## What you need to do
Return the data below exactly, but only from the line containing "Screen dimensions: 1280x674" through the line containing "This screenshot has height=420, width=555.", with both of those lines included.
:::::
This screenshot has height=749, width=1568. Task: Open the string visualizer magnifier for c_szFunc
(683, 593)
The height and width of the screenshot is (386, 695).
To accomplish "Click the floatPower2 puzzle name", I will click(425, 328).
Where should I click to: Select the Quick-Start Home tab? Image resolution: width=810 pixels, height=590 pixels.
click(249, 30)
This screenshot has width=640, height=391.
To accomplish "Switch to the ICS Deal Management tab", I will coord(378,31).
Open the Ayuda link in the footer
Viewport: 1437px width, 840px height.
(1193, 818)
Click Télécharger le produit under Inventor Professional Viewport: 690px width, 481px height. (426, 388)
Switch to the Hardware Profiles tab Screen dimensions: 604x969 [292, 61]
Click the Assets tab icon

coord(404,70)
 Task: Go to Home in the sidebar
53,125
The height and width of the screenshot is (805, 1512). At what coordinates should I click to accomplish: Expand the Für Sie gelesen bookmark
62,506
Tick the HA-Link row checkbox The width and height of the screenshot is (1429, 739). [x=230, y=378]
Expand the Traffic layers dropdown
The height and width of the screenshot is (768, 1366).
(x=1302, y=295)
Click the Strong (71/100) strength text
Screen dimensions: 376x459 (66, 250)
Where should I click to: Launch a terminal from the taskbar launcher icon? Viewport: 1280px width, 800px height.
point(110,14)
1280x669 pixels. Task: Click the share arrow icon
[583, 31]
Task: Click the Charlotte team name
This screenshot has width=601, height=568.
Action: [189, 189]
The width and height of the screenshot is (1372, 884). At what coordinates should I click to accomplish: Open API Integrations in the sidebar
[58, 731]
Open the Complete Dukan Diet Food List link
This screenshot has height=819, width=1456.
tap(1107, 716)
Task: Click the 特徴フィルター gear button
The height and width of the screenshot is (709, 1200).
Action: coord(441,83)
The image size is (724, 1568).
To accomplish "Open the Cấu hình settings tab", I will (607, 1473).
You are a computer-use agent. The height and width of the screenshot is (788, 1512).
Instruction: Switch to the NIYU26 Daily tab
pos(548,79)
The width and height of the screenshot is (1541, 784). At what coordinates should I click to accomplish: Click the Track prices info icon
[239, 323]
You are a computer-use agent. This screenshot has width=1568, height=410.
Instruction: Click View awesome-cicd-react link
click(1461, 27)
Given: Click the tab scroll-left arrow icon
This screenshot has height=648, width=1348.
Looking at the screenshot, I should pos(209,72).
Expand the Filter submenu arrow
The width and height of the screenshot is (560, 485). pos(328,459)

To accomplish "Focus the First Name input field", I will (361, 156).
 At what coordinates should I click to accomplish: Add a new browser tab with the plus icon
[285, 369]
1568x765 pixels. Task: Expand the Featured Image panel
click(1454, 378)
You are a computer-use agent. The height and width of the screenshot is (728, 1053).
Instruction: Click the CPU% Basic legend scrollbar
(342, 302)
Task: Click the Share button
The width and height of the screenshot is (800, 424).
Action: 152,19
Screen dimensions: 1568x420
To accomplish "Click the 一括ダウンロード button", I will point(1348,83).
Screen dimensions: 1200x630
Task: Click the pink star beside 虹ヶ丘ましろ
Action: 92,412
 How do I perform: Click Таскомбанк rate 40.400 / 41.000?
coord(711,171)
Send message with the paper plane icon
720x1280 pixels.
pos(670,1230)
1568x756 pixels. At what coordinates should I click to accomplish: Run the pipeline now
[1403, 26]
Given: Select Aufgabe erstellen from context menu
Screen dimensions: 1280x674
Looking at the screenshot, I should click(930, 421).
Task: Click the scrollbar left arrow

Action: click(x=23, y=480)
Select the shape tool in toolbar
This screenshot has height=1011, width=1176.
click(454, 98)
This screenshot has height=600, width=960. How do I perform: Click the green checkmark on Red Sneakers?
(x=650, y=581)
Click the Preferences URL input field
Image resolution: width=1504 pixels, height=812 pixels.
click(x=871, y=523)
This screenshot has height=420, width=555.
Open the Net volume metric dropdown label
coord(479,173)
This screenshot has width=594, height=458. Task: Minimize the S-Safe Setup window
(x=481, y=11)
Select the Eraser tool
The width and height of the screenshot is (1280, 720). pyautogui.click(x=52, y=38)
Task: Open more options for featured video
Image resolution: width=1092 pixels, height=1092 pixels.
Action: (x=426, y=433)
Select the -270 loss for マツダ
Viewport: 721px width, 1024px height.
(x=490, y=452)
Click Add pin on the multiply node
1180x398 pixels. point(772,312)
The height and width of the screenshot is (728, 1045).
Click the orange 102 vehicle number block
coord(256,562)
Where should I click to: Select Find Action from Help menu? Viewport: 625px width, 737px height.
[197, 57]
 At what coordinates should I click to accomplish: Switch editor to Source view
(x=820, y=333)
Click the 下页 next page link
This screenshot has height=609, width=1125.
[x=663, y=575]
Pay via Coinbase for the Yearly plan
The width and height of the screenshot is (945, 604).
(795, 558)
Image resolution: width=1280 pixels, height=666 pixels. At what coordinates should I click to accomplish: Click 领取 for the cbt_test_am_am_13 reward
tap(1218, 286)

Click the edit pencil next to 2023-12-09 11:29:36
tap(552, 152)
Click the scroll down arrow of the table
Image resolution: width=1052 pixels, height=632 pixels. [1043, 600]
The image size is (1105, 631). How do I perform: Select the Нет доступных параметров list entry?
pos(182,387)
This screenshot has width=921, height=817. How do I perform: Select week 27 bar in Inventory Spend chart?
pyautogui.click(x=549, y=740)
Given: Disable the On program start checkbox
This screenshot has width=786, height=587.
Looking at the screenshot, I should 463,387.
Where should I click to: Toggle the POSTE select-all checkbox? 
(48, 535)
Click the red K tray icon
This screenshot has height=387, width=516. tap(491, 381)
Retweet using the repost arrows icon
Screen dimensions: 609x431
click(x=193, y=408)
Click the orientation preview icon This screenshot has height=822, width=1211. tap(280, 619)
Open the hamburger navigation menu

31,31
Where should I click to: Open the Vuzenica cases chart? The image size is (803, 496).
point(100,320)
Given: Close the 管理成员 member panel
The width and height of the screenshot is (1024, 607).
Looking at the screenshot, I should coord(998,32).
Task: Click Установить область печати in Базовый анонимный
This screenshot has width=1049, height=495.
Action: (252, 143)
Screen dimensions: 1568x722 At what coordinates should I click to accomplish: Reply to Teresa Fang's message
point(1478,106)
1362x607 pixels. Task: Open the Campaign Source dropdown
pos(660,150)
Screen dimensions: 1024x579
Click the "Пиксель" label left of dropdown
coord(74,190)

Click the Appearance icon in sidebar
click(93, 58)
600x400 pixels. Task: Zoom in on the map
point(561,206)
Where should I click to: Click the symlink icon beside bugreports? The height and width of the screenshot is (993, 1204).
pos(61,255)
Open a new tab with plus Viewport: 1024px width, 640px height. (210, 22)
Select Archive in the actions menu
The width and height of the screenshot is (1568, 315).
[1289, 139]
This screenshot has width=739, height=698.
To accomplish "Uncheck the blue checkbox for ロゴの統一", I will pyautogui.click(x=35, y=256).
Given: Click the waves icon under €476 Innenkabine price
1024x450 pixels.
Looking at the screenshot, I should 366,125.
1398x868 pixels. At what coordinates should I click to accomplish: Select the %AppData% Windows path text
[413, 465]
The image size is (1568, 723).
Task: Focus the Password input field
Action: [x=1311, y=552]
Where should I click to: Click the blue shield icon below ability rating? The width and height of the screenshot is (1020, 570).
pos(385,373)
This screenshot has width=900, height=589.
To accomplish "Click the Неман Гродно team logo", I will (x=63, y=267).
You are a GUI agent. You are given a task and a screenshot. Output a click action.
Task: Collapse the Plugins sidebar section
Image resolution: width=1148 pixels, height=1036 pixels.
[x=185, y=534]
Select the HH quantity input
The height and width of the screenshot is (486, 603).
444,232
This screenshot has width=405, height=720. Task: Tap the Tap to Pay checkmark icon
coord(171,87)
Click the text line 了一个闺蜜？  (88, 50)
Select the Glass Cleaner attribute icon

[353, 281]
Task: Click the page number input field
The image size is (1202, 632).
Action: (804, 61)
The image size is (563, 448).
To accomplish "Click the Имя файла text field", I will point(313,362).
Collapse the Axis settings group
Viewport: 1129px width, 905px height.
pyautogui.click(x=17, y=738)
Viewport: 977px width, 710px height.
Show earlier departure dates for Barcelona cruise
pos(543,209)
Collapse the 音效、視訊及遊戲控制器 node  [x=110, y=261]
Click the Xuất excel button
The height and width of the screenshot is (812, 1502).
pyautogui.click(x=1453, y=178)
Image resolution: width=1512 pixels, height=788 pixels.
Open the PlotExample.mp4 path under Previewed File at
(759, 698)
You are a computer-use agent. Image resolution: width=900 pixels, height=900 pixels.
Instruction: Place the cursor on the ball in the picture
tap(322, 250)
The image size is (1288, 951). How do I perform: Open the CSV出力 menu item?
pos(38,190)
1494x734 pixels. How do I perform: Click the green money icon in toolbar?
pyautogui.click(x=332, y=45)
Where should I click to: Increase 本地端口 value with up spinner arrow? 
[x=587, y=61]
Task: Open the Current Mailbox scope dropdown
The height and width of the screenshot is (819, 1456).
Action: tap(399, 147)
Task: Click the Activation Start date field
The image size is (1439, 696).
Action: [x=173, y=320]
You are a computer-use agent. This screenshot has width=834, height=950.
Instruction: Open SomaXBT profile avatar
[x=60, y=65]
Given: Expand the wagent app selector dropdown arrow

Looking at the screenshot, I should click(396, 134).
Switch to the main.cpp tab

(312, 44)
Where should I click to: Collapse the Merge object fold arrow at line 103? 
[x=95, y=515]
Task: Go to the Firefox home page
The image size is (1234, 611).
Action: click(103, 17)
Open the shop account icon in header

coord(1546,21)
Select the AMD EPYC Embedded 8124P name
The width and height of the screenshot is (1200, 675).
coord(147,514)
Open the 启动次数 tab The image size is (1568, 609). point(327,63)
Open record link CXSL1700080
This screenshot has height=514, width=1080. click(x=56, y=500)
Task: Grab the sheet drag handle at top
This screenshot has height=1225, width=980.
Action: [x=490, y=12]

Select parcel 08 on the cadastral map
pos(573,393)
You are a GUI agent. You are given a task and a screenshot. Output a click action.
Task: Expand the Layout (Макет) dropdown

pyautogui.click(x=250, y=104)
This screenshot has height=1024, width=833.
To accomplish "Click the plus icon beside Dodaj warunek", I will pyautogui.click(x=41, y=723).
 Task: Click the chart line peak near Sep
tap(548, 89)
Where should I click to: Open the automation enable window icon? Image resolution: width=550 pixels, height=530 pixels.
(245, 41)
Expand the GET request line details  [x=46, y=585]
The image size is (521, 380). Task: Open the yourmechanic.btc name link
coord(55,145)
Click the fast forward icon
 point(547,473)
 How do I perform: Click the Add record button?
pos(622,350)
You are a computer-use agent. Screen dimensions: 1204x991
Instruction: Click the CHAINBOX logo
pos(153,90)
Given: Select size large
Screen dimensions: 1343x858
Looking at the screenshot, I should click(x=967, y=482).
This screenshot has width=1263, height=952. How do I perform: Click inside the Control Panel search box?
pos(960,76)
:::::
## Result
Screen dimensions: 1280x674
Looking at the screenshot, I should click(930, 421).
Task: Click the scrollbar left arrow

Action: click(x=23, y=480)
Select the shape tool in toolbar
This screenshot has height=1011, width=1176.
click(454, 98)
This screenshot has height=600, width=960. How do I perform: Click the green checkmark on Red Sneakers?
(x=650, y=581)
Click the Preferences URL input field
Image resolution: width=1504 pixels, height=812 pixels.
click(x=871, y=523)
This screenshot has height=420, width=555.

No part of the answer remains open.